Un nouveau siège social d'ici 2030
Nvidia compte également établir un nouveau siège social à Taïwan, dont la mise en service est prévue à l'horizon 2030. Cette décision vise à renforcer les liens avec ses partenaires locaux, au premier rang desquels TSMC. «Il y a quatre ou cinq ans, Nvidia dépensait environ 10 à 15 milliards de dollars par an à Taïwan.
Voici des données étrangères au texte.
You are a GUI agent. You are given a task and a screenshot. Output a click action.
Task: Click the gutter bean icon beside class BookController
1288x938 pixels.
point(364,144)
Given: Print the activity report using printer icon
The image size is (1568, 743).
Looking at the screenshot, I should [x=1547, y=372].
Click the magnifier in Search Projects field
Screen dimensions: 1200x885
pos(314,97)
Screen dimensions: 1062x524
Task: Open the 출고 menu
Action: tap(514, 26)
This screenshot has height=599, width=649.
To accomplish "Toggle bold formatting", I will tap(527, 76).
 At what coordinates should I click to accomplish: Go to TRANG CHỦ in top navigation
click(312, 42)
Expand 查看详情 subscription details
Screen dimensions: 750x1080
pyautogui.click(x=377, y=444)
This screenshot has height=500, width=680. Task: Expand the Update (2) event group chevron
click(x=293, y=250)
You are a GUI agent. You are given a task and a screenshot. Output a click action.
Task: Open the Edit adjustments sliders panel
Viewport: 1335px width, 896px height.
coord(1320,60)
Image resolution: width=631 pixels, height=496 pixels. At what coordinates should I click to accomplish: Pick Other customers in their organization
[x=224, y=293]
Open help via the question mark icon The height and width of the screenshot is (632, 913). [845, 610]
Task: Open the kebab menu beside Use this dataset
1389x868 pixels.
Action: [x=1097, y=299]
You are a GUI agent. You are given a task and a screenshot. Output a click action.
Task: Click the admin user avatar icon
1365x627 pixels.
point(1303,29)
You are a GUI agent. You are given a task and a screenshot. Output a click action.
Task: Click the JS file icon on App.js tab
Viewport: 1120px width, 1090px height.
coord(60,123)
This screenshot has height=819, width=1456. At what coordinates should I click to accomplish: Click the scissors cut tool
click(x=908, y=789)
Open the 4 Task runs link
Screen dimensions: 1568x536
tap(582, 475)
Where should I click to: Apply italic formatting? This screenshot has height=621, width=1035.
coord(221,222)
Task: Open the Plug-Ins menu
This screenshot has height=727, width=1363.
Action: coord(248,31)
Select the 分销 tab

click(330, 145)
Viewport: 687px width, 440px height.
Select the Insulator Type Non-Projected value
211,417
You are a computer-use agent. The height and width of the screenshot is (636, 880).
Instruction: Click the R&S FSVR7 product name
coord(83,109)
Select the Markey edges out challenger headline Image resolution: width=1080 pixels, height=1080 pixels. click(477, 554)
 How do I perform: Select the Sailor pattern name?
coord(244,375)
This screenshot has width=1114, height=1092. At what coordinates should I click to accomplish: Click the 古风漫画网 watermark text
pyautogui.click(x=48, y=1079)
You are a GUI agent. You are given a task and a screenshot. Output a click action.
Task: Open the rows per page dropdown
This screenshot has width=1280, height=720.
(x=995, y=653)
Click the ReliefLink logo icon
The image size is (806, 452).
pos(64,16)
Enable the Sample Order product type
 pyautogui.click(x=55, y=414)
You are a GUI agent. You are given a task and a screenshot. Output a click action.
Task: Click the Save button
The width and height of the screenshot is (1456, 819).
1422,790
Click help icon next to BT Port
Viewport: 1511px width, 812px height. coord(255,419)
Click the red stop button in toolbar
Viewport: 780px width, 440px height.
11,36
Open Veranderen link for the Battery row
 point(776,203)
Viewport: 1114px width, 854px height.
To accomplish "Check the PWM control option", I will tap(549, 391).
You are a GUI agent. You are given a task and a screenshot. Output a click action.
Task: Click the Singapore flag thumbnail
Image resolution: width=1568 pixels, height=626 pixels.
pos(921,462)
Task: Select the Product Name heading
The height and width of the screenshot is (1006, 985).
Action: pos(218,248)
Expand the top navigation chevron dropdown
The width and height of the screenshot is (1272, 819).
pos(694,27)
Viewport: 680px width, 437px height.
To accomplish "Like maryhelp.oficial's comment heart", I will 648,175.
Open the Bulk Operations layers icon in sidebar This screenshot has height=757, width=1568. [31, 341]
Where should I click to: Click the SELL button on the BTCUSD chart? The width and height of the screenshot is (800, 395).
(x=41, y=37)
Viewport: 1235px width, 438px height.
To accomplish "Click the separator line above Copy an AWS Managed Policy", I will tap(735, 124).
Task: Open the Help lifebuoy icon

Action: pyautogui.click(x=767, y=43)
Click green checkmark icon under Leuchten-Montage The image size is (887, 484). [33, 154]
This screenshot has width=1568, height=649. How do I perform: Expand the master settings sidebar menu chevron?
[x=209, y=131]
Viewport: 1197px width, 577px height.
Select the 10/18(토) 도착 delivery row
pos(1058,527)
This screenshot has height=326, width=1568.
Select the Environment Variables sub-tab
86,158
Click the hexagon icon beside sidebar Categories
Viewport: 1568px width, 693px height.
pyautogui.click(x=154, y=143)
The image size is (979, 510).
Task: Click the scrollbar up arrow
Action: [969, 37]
Aujourd'hui, nous dépensons 100 milliards, et nous allons passer à 150 milliards de dollars par an», a détaillé le PDG.
Un double jeu entre Taïwan et les États-Unis
Cette annonce intervient dans un contexte de tensions commerciales entre Washington et Pékin, Taïwan étant un territoire revendiqué par la Chine. Le président américain Donald Trump a multiplié les mesures pour inciter les entreprises américaines à rapatrier la production liée à l'intelligence artificielle sur le sol américain. En avril, Nvidia avait d'ailleurs indiqué avoir commencé à produire des puces d'IA aux États-Unis, une première pour l'entreprise qui se limitait jusqu'alors à la conception, la fabrication étant sous-traitée à Taïwan.
Nvidia semble donc jouer un double jeu : répondre aux injonctions de la Maison-Blanche tout en maintenant des liens étroits avec l'écosystème taïwanais, qu'il considère comme irremplaçable. «Taïwan est l'épicentre de la révolution de l'IA», a martelé Jensen Huang, soulignant que l'île concentre l'ensemble de la chaîne de valeur, de la fabrication des puces à l'assemblage des supercalculateurs.
Des enjeux géopolitiques et économiques majeurs
Le renforcement des investissements de Nvidia à Taïwan intervient alors que l'entreprise est devenue la première capitalisation boursière mondiale, portée par l'explosion de la demande en puces dédiées à l'IA. Cette dépendance vis-à-vis de Taïwan expose toutefois le groupe à des risques géopolitiques, notamment en cas de blocage ou de sanction de la part de la Chine.
Les autorités taïwanaises ont accueilli favorablement cette annonce, y voyant une reconnaissance du rôle stratégique de l'île dans l'industrie des semi-conducteurs. Jensen Huang, né à Taïwan, a régulièrement mis en avant ses origines et l'importance de ce territoire dans ses discours publics.
Avec ce plan d'investissement, Nvidia porte ses dépenses annuelles à Taïwan à un niveau équivalent à plusieurs fois le PIB de nombreux pays, confirmant la place centrale de l'île dans la révolution technologique en cours.